Winnipeg Free Press - PRINT EDITION
Car flicks to drive you wild
Nine films, plenty of thrills
Hopefully, not that many, since a good car movie is as much about the car as anything else in the plotline.
Take Christine, for example. Stephen King may have written the novel, but director John Carpenter created the villain, a 1958 Plymouth Fury that was as strong a character as any of the actors.
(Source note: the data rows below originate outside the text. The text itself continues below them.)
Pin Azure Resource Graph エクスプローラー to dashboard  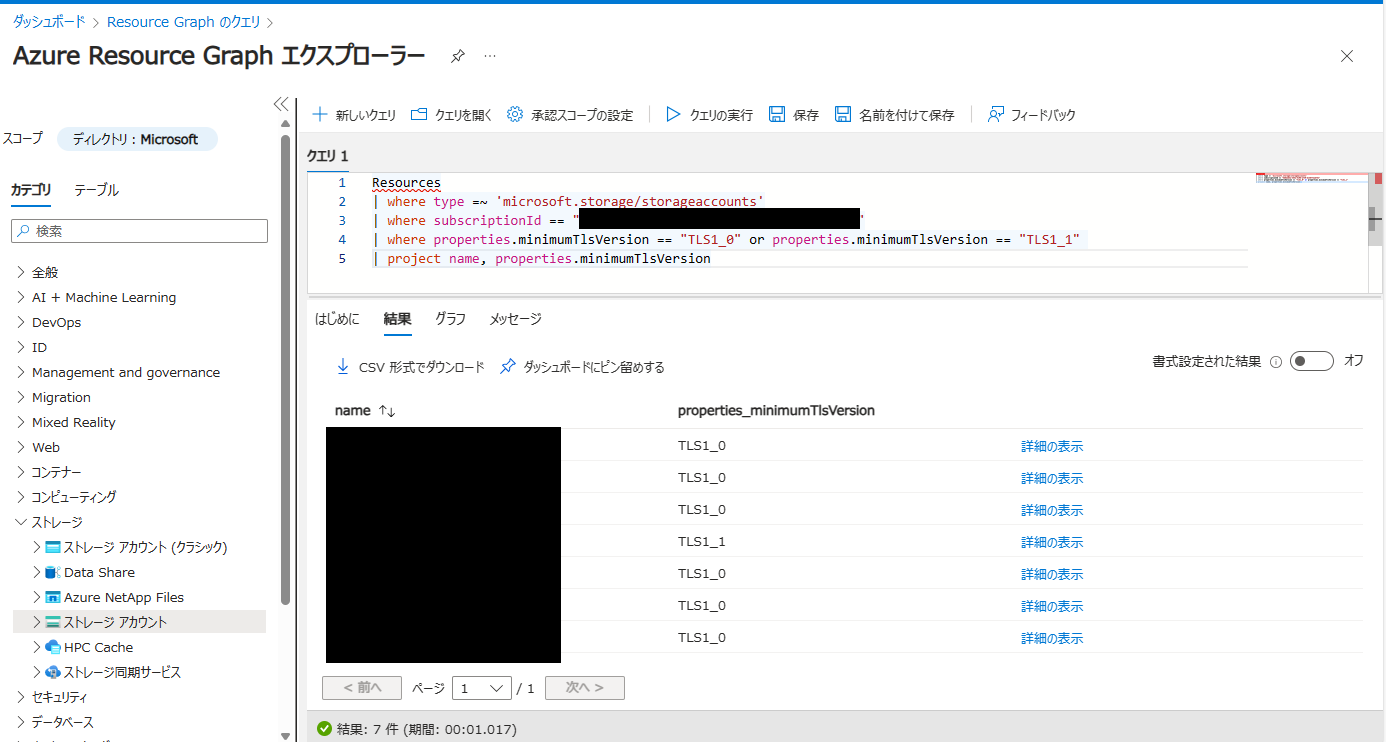tap(457, 56)
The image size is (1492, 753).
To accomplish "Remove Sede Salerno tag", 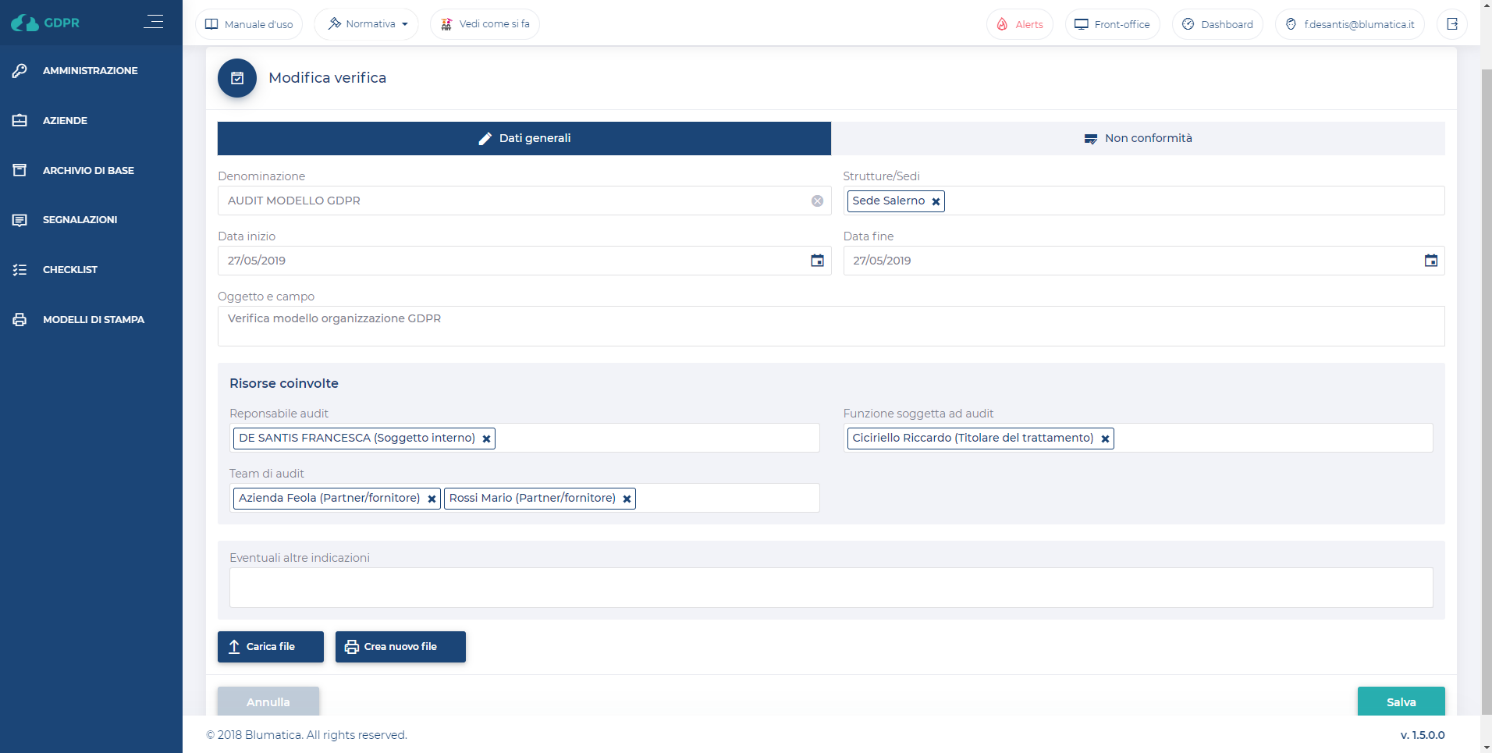I will (936, 202).
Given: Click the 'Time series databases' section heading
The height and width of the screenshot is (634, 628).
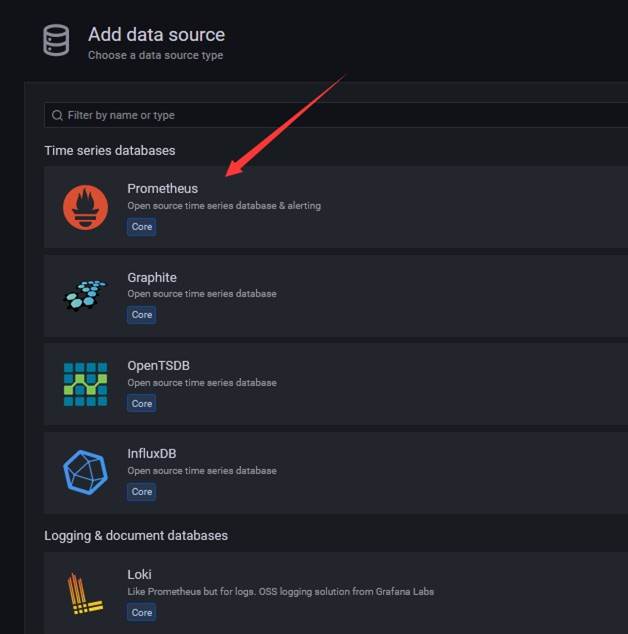Looking at the screenshot, I should pyautogui.click(x=109, y=151).
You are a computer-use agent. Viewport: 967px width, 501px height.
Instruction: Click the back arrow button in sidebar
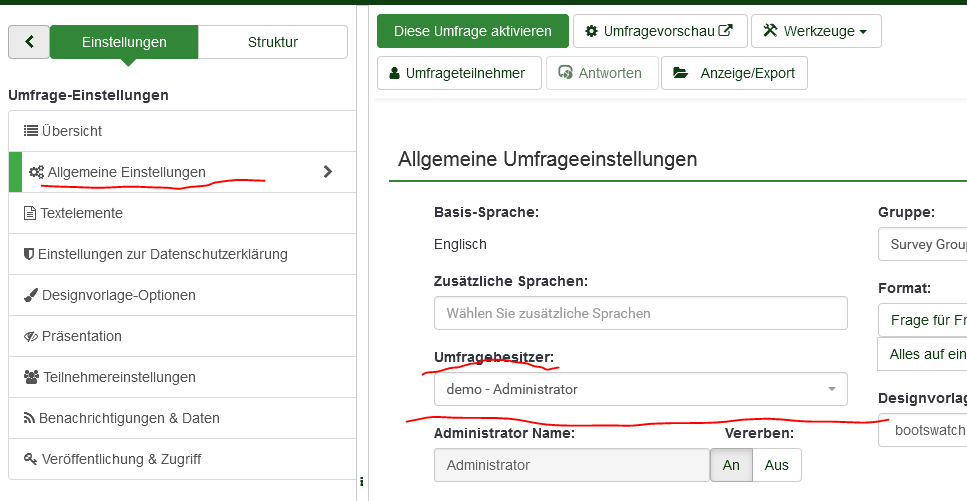[x=29, y=42]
Whip out your video store membership card, car fans, because we've put together a list of our favourite car movies. Weighing in are Free Press movie writer Randall King, freelance automotive writer Michael Clark and Free Press automotive editor Kelly Taylor.
The Driver (1978)
The cars: See below
The stars: Ryan O'Neal, Bruce Dern
I'm more of a movie fan than a car fan, so while I don't know exactly what cars Ryan O'Neal is driving in this little-known neo-noir thriller, I really really love the way director Walter Hill shoots these indelible images of sleek fast vehicles speeding through L.A.'s dark streets. O'Neal is the best getaway driver in L.A., and Bruce Dern plays a corrupt cop gunning for him. Note the scene in the underground parking garage when O'Neal demonstrates why he deserves the money by precisely and systematically destroying the gang's "test" vehicle.
The Italian Job (1969)
The cars: three Mini Cooper Ss
The stars: Benny Hill, Michael Caine, Remy Julienne
Legendary French stunt driver Remy Julienne co-ordinated the fantastic chase sequence at the climax of this 1969 cult comedy-heist movie involving three Mini Cooper Ss painted red, white and blue evading cops -- jumping from building to building and dashing through viaducts -- in the middle of a traffic jam engineered by the eccentric Professor Peach (Benny Hill). It's being remade with Mark Wahlberg (?!) in the Michael Caine role.
Duel (1969)
The cars: 1970 Plymouth Valiant, one bad-assed truck
The stars: 1970 Plymouth Valiant, one bad-assed truck. Oh, and Dennis Weaver.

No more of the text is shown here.